La storia. Harry Caul (Gene Hackman: nel copione Harry Cole – ma la segretaria nel trascrivere i titoli sbagliò lo spelling), maestro dell’intercettazione telefonica, spiando una coppia di amanti scopre il progetto di un omicidio. Ne diventa ossessionato: finirà per esserne testimone e per scoprire verità sconcertanti dietro il complotto.
Il film è uno dei più sorprendenti gialli mai ideati (solo nelle sequenze finali scopriamo il senso, i responsabili, il meccanismo del crimine), e allo stesso tempo la rappresentazione più penetrante e rivelatrice dell’America dell’epoca.
E’ una detective story di 113 minuti istruita con mezzi avvincenti e originali, condotta da un personaggio di statura romanzesca. Radicati nel punto di vista del protagonista (un Gene Hackman inimitabile, perseguitato dalla colpa e dalla fobia dell’intercettazione) la realtà ci appare come un gioco di manipolazioni inarrestabili e minacciose.
Raramente la tensione di un film sa contagiare di una visione del mondo gli spettatori a questo modo: anche noi, come il personaggio principale, siamo persuasi di una verità fittizia grazie all’uso sofisticato di un media, il cinema stesso, visivo e sonoro.
C’è bisogno di sottolineare quanto tutto ciò fosse brutalmente anticipatore rispetto all’incubo della falsificazione sistematica della realtà che l’uso distorto dei social e delle tecnologe ha diffuso nella nostra realtà quotidiana, e non solo nella cronaca?

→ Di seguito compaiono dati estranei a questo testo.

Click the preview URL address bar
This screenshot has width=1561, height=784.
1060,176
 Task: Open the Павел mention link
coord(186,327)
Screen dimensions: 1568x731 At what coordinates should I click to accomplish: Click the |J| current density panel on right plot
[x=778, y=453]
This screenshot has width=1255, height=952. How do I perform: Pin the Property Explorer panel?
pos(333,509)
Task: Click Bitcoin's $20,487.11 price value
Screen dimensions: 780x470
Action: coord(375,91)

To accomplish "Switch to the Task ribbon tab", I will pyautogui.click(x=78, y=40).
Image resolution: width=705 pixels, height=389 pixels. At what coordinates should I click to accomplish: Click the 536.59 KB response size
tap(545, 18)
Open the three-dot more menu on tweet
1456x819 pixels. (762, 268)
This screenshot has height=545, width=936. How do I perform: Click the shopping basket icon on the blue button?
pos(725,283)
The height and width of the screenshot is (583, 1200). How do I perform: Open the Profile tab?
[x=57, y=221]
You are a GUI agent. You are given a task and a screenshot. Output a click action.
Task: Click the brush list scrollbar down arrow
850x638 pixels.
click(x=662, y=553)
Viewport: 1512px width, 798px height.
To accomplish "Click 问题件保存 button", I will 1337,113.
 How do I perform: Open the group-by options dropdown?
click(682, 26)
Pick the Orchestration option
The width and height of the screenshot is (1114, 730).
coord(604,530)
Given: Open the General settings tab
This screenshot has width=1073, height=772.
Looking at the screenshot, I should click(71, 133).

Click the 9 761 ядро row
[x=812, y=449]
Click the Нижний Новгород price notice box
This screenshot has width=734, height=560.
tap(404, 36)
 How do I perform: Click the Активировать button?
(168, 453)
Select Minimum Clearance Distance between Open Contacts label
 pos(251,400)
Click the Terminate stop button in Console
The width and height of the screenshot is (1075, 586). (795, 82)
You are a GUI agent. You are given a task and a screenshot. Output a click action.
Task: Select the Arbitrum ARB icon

Scritto e diretto in uno stato di grazia (il film anticipò addirittura il Watergate e fu realizzato tra Il padrino I e II), vinse la Palma d’Oro a Cannes. Il suono, decisivo per la natura stessa del film, è curato da Walter Murch, poi anche regista, che ha profondamente innovato le tecniche e il montaggio in questo settore.
Tra gli interpreti Joh Cazale, un attore leggendario della sua generazione, compagno di Meryl Streep, stroncato da un tumore: il suo ultimo film fu Il cacciatore, ma morì prima di riuscire a vederlo
Attenzione alla sequenza d’inizio (dall’alto di un grattacielo di Union Square a San Francisco) e a quella finale, che non somigliano a quasi nient’altro fatto al cinema. Harrison Ford fa capolino in una parte secondaria.